Nos Estados Unidos, o Tea Party começou como protesto contra o Partido Republicano por sua falta de oposição ao deficit, e o Occupy Wall Street como oposição ao Partido Democrata por sua falta de severidade para com os banqueiros.

No Brasil, um aumento de 20 centavos nas tarifas de transporte deflagrou protestos de massa, em um período no qual o governo está gastando US$ 30 bilhões em estádios para a Olimpíada e a Copa do Mundo.

Em artigo para a revista "American Interest", William Waack, âncora da TV Globo, provavelmente expressou os pensamentos de muitos ao dizer que "os brasileiros não sentem que seus representantes eleitos, em qualquer nível, os representem de fato, especialmente em um momento no qual a maioria dos líderes teme o estigma de tomar decisões (ou seja, de liderar)... O problema não está nos 20 centavos".

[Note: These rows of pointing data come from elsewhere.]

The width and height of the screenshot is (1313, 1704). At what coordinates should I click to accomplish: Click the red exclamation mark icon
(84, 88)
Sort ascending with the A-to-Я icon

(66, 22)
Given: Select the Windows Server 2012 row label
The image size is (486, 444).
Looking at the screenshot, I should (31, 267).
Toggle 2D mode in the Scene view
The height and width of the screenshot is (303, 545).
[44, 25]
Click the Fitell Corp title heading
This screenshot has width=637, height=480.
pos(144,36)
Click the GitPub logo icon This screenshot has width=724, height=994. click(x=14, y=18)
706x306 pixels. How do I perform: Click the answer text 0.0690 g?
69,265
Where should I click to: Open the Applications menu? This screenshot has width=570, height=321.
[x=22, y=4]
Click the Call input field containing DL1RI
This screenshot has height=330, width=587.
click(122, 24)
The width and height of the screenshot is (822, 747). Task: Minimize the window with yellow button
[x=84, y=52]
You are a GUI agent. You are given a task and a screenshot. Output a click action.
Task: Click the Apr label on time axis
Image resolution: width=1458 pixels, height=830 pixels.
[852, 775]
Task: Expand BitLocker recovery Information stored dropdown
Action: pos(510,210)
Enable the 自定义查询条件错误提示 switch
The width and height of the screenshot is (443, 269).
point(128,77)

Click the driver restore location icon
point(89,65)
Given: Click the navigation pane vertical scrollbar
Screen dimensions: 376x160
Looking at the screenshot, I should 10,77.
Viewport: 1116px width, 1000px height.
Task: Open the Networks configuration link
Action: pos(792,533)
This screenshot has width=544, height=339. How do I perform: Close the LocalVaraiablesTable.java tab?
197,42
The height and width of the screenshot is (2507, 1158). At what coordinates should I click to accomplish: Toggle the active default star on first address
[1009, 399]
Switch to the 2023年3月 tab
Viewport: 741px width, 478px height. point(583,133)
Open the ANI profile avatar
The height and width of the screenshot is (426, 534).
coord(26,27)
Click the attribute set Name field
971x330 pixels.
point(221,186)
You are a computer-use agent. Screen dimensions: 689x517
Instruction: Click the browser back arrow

Por fim, graças à proliferação de smartphones, tablets, blogs, Twitter e Facebook, os insatisfeitos agora têm poder muito maior de se envolver em diálogos --e de exigir que seus governantes façam o mesmo. Têm também capacidade ampliada de se juntar a pessoas que compartilhem de suas opiniões.

Como definiu Leon Aron, historiador russo do American Enterprise Institute, "o tempo de giro" entre uma sensação de insatisfação e a ação para remediá-la é muito rápido --e está se acelerando cada vez mais.

O resultado líquido é que a autocracia é menos sustentável do que em qualquer momento do passado.

As democracias são muito mais prevalentes, mas também serão mais instáveis do que no passado. Haverá cada vez mais pessoas na rua, protestando contra mais questões e dotadas de maneiras mais independentes de contar suas histórias em volume cada vez mais alto.